À cet égard, la conscience collective retient, comme le symbole d’une des plus grandes pertes pour la connaissance et le patrimoine culturel universel, la destruction de la bibliothèque d’Alexandrie. Toutefois, on oublie souvent que cet épisode découle directement des affres de la guerre civile entre Jules César et Pompée au Ier siècle av. J.-C. À la suite de l’indignation que souleva, chez les Romains, le sort funeste et dégradant qui avait été réservé, par ordre du jeune Ptolémée XIII, au vaincu de la bataille de Pharsale, lequel s’était réfugié à Alexandrie, une autre guerre s'engagea entre Ptolémée et César. Les troupes de ce dernier incendièrent, en 47 av. J.-C., la flotte d'Alexandrie ; mais le feu se propagea aux entrepôts, détruisant une partie de la bibliothèque et des entrepôts, qui abritaient au total entre 400 000 à 700 000 rouleaux.
Plus de 2 000 ans après, en mars 2001, la destruction des bouddhas de Bāmiyān par les talibans, en dépit des interventions internationales au plus haut niveau qui avaient eu lieu pour les préserver, témoigne de ce que les risques pesant sur le patrimoine en zone de guerre sont plus que jamais d’actualité.
Au regard de ces terribles exemples, la protection du patrimoine culturel vis-à-vis des débordements de la guerre devient une exigence qui s’est construite au cours de l’histoire dans le droit international.
Création d’un droit culturel international pour la protection du patrimoine en cas de conflit armé
Les premiers principes se dégagent dès l’Antiquité, lorsque les attentats au cours des guerres contre les sites et monuments heurtaient avant tout un ordre spirituel et appelaient à la protection des sites religieux.
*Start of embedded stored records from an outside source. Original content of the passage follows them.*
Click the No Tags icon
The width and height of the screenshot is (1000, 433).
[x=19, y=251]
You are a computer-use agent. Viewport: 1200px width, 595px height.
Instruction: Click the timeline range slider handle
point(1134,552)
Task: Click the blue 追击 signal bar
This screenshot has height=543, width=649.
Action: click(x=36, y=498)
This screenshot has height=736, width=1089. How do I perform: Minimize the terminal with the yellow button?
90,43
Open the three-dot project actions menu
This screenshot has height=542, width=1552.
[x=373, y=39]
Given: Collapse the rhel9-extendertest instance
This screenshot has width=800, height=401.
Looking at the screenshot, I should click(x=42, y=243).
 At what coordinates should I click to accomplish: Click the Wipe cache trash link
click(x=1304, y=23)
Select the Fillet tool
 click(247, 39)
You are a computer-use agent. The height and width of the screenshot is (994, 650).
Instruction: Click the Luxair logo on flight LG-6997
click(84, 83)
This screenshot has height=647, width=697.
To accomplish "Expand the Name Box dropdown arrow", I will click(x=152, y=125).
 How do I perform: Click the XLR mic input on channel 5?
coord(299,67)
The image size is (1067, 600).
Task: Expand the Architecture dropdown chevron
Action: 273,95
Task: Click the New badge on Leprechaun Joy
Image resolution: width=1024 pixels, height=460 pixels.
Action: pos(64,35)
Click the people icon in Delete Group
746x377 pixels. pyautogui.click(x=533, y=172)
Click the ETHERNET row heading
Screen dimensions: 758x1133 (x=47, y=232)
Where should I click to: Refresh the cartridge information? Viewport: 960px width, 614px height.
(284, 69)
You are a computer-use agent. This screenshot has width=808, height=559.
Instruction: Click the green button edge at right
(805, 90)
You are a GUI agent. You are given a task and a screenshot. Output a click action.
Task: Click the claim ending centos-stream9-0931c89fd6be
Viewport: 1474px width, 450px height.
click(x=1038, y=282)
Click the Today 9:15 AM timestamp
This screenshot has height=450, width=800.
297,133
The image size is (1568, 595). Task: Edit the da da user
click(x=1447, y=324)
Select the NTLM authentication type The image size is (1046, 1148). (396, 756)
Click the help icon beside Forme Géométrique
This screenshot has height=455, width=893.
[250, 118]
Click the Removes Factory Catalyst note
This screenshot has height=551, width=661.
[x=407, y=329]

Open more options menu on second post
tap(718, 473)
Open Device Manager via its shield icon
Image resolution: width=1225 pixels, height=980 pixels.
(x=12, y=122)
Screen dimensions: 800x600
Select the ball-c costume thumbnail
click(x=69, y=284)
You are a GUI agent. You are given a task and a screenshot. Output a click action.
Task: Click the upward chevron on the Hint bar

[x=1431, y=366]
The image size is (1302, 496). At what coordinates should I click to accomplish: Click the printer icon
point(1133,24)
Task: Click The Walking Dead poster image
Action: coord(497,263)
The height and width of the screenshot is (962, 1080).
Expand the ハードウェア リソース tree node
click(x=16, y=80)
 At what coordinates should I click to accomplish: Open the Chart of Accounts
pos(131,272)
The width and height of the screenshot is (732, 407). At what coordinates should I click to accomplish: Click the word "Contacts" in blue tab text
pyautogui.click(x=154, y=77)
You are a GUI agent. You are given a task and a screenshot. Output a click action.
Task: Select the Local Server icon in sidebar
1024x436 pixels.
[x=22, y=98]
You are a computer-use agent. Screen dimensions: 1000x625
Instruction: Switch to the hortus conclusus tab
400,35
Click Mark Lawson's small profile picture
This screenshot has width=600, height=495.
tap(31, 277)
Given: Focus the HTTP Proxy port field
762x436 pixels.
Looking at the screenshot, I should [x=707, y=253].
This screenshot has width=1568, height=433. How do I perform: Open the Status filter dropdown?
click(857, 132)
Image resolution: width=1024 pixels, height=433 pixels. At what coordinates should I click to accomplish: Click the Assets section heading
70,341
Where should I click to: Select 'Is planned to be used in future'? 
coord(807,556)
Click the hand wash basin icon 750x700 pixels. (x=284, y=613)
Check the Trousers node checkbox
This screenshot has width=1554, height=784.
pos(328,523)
Cette première étape conceptuelle de la nécessité de protection du patrimoine est ainsi résumée par l'historien grec Polybe (202-126 environ av. J.-C.), selon lequel « la destruction inutile de temples, statues et autres objets sacrés est une action de fou ».
Ce n’est qu’aux xvie et xviie siècles que les premières références à la protection des biens culturels apparurent également chez des juristes internationaux. Le plus remarquable d’entre eux fut, au xvie siècle, l’écrivain polonais, Jacques Przyluski (Jacobus Prilusius), qui avança l'idée que tout belligérant devait respecter une œuvre d'art en elle-même et non plus seulement en raison de son caractère religieux. À l’aune de cette préoccupation internationale de plus en plus partagée, les traités de Westphalie en 1648 consacrèrent un jalon marquant du choix des États d’inclure dans les traités de paix des clauses stipulant la restitution à leur lieu d'origine des archives, mais aussi des œuvres d'art, qui auraient été spoliées ou déplacées au cours d'une guerre.
Au xixe siècle, les premières sources, notamment nationales, de la réglementation des hostilités s’attachent à définir des normes pour la protection des valeurs humaines. Ainsi, les Instructions de 1863 pour les armées en campagne des États-Unis d'Amérique, rédigées à la demande d’Abraham Lincoln, spécifient la préservation des œuvres d'art, bibliothèques ou instruments de grand prix au même titre que celle des hôpitaux. Elles incitent, en outre, à les protéger de tout dommage dès lors que ce dernier ne serait pas absolument inévitable.
Ces textes ont fortement influencé le développement du droit militaire des autres pays (ordre juridique national). Ils ont aussi inspiré les principes qui vont ensuite se dégager en droit international. C’est dans un tel esprit que le Pacte Roerich fut conclu en 1935 dans le cadre de[...]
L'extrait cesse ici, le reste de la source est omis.